Greenpeace Calls on Tuna Industry, ISSF Trade Association to Step Up Efforts to Save Tuna

Press release - 13 September, 2010
Bangkok, 13 September 2010- Greenpeace is calling on the world’s tuna industry, gathering in Bangkok for its biannual trade conference, to abandon wasteful fishing methods - particularly the use of Fish Aggregation Devices (FADs) to attract fish to purse-seine fishing nets- in order to rescue the world’s dwindling tuna stocks and restore the world’s oceans to health.

“Business as usual for the tuna industry will mean no more tuna, no more tuna fishing,” said Lagi Toribau, Greenpeace oceans campaigner. “Time and tuna are running out - the fishing methods used by the companies gathered here are not only wiping out juvenile tuna, but also sharks and turtles. The crises induced by wasteful fishing can and should be ended here in Bangkok,” he added.

The FADs used with purse seine nets are the main cause of the decline in bigeye and yellowfin tuna stocks and the huge, unsustainable, increases in the world’s skipjack tuna fishing (1). Numerous scientific reports have made it clear that a ban on FADs is the most effective way to reduce the unsustainable catch of juvenile bigeye and yellowfin tunas in purse seine fisheries (2).

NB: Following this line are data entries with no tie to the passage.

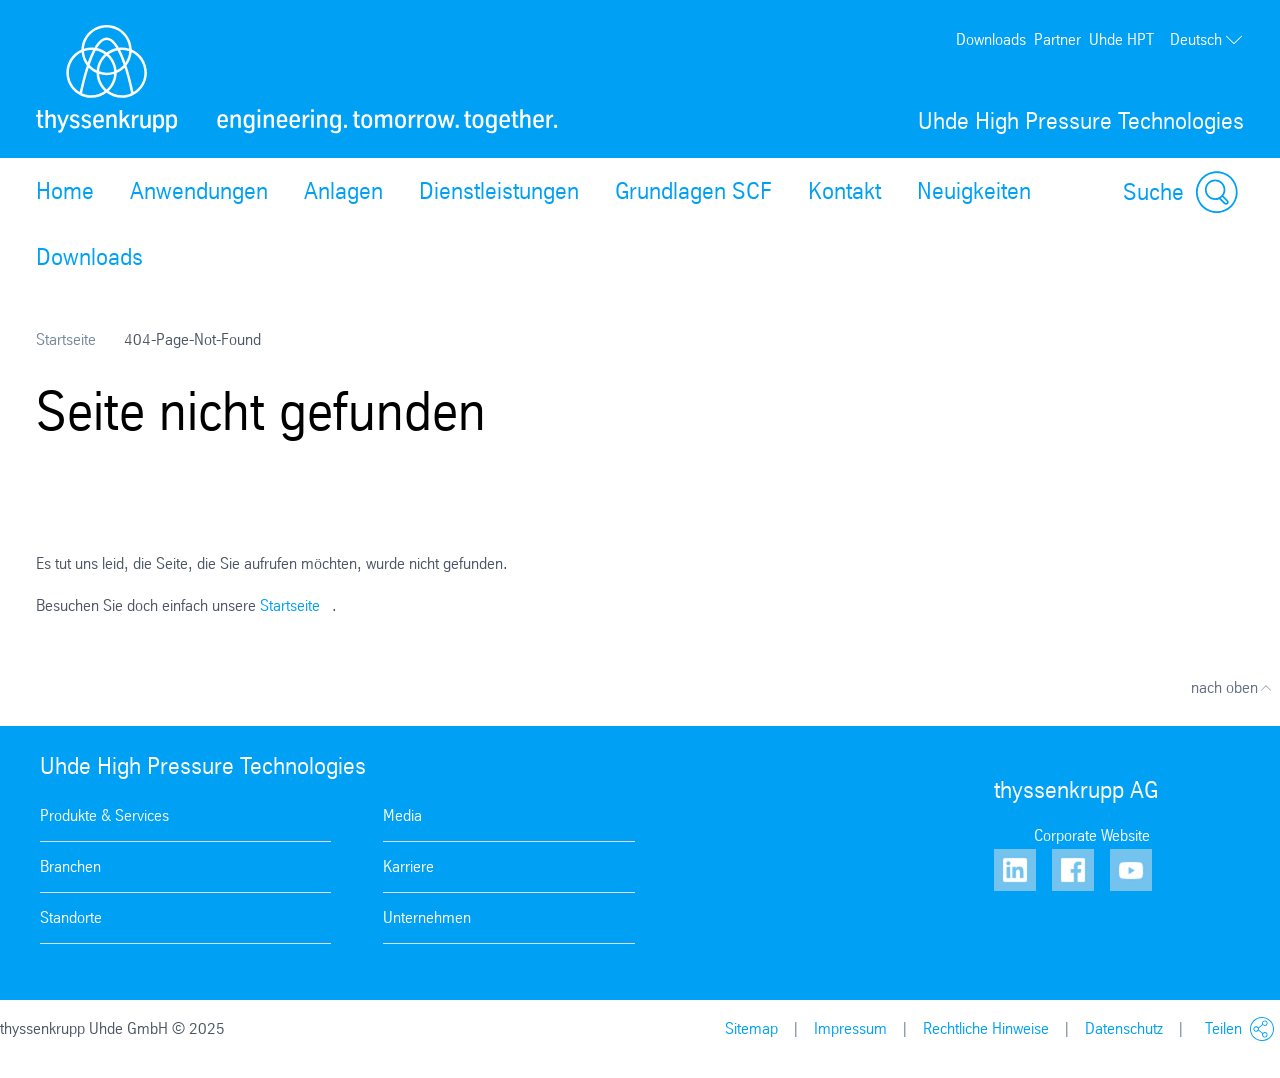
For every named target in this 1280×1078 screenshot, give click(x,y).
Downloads (991, 39)
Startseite (66, 339)
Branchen (70, 866)
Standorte (71, 917)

Up to 80% of the world’s tinned tuna brands have formed the International Seafood Sustainability Foundation (ISSF) (3), the proclaimed mission of which is to ‘undertake science-based initiatives for the long-term conservation and sustainable use of tuna stocks, reducing bycatch and promoting ecosystem health.’ ISSF member companies, also present in Bangkok, are either large producers or processors of tuna caught using FADs and contribute to the decline of tuna, sharks, turtles and other vulnerable marine life. Greenpeace is urging the ISSF to stop sourcing purse seine FAD-caught tuna. Greenpeace is also calling upon retailers to not buy tuna from the companies that refuse to move away from FAD’s, including ISSF companies such as Princes, Bumble Bee/Clover Leaf  and others.

“ISSF and its member companies are hiding behind a three year research program on bycatch reduction as the reason for not moving away from FAD fishing,” said Sari Tolvanen, Greenpeace International oceans campaigner. “Recently, scientists have presented evidence that a ban on FADs is the most efficient solution to the by-catch problem associated with this fishing method. Such a ban should be a prerequisite for ISSF members’ sourcing policies, in response to consumer demand for sustainable seafood products..”

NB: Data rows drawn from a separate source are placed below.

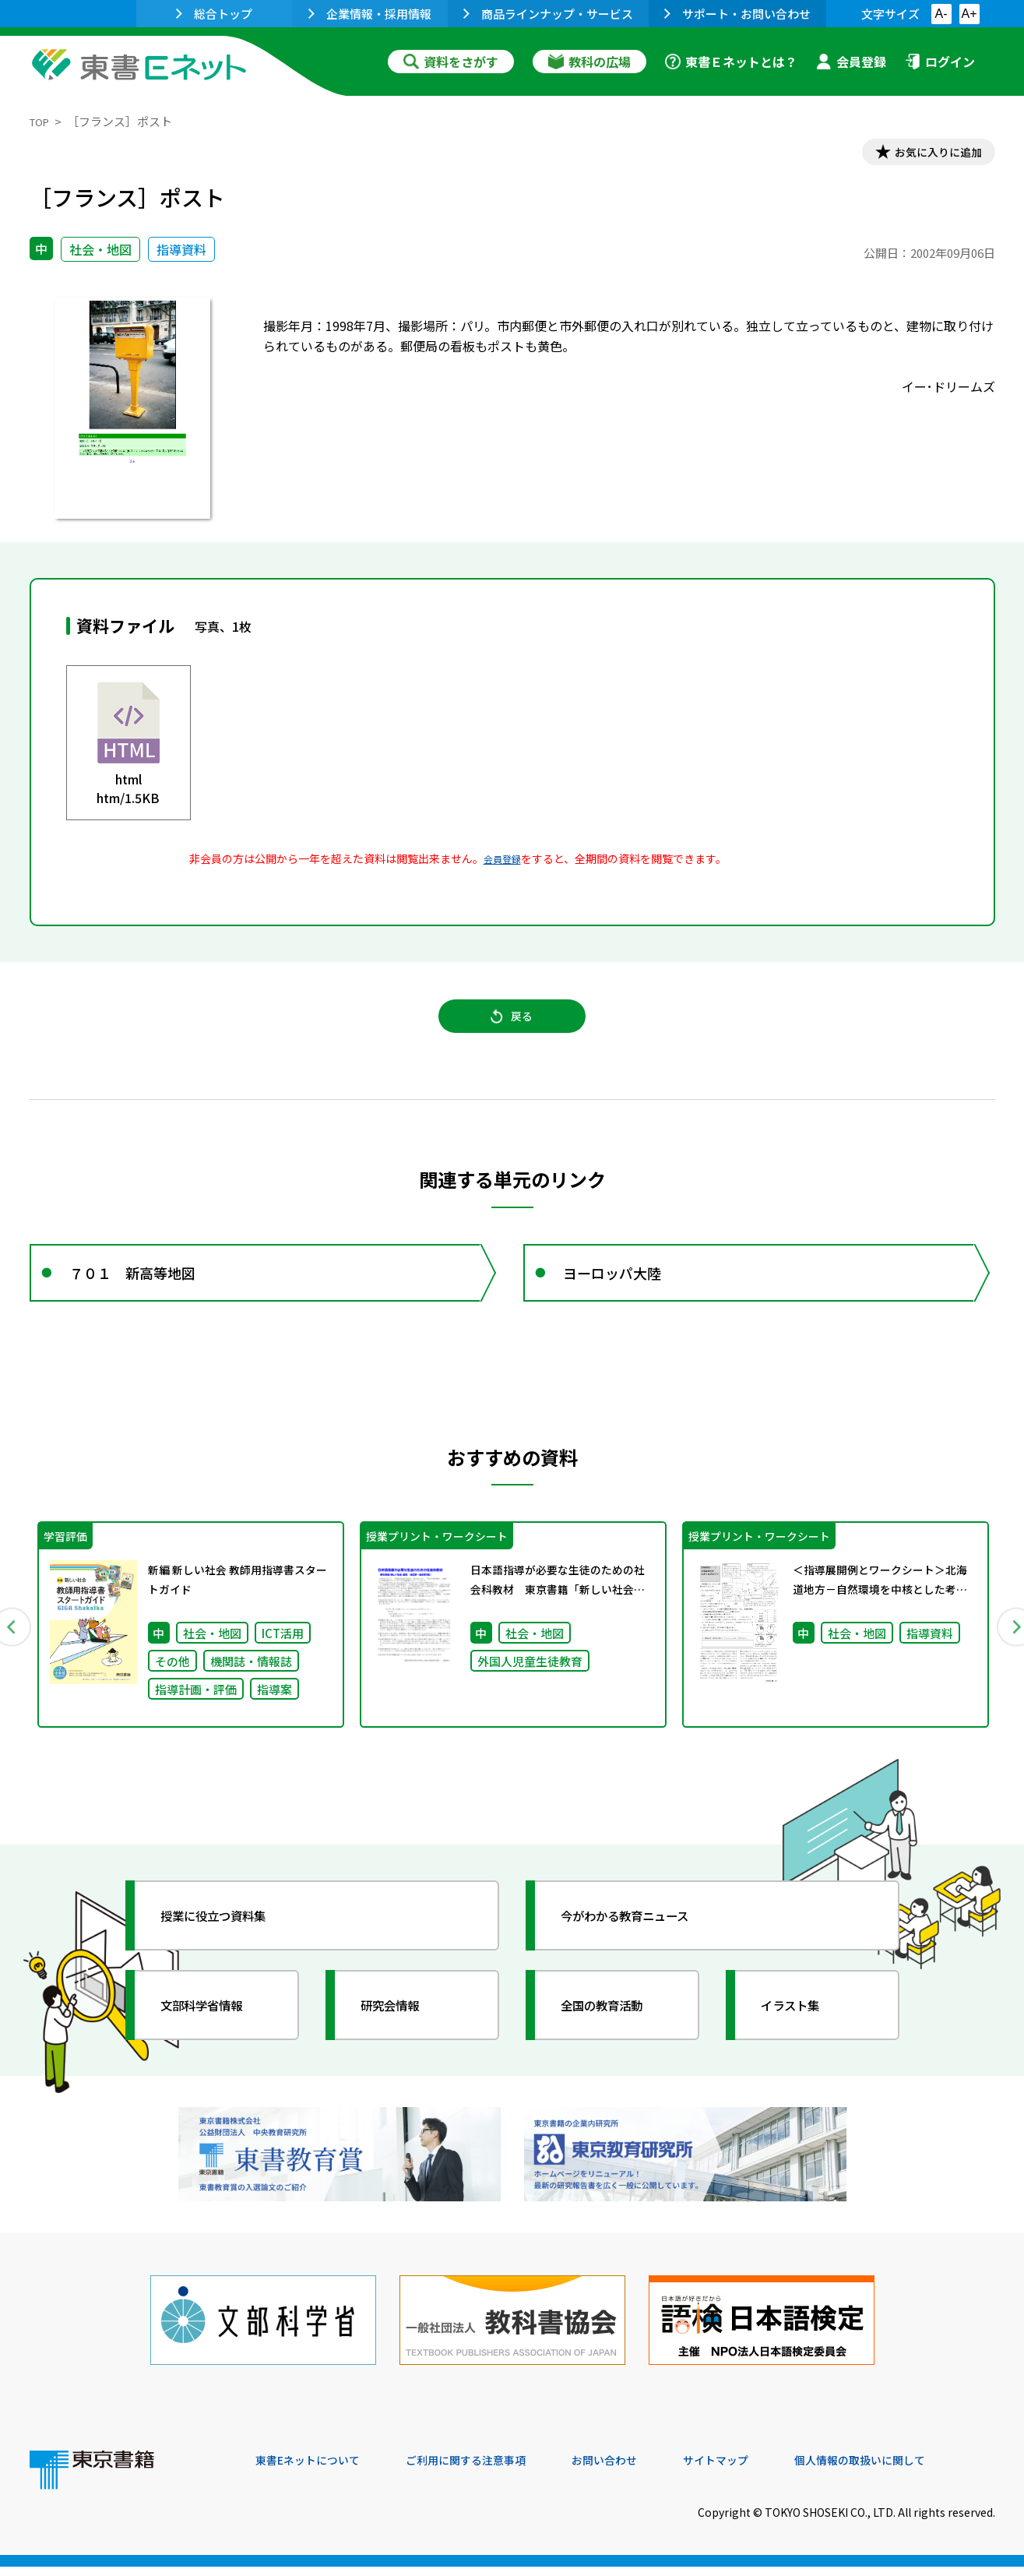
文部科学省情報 (215, 2037)
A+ (968, 13)
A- (941, 13)
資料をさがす (450, 61)
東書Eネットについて (315, 2470)
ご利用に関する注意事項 (489, 2470)
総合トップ (214, 13)
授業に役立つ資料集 (229, 1947)
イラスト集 (801, 2037)
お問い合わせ (641, 2470)
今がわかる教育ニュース (643, 1947)
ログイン (940, 61)
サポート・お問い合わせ (737, 13)
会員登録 (851, 61)
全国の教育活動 (615, 2037)
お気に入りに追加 (927, 154)
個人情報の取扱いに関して (920, 2470)
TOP (42, 121)
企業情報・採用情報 (369, 13)
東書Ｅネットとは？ (731, 61)
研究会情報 (401, 2037)
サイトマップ (762, 2470)
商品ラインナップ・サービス (548, 13)
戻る (512, 1029)
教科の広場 (589, 61)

Greenpeace is campaigning for healthy oceans by working to create a global network of marine reserves to cover 40 percent of the world’s oceans and to make the fishing industry more sustainable - necessary steps to vibrant oceans and fish for the future.


(1) Now, for the first time a Japanese scientists report the decline in Skipjack Tuna at the edge of its range in Japan. Similar declines in Skipjack catch have been experienced in Australia, New Zealand and Vietnam as the Skipjack stock range contracts. Uosaki i, et al. 2010. Recent status of Japanese skipjack fishery in the vicinity of Japan. WCPFC-SC6-2010/SA- WP-07

(2) Harley, Williams and Hampton 2010, Characterisation of purse seine fishing activities during the 2009 FAD closure.  WCPFC-SC6-2010/MI-WP-03

(3) Member Companies are Bolton Alimentari; Bumble Bee Foods, LLC / Clover Leaf Seafoods; MW Brands; Princes Ltd.; Sea Value Co., Ltd.; StarKist Co.; Thai Union Manufacturing Co. Ltd / Chicken of the Sea Intl.; TriMarine International, Frinsa SA, Nirsa. S.A.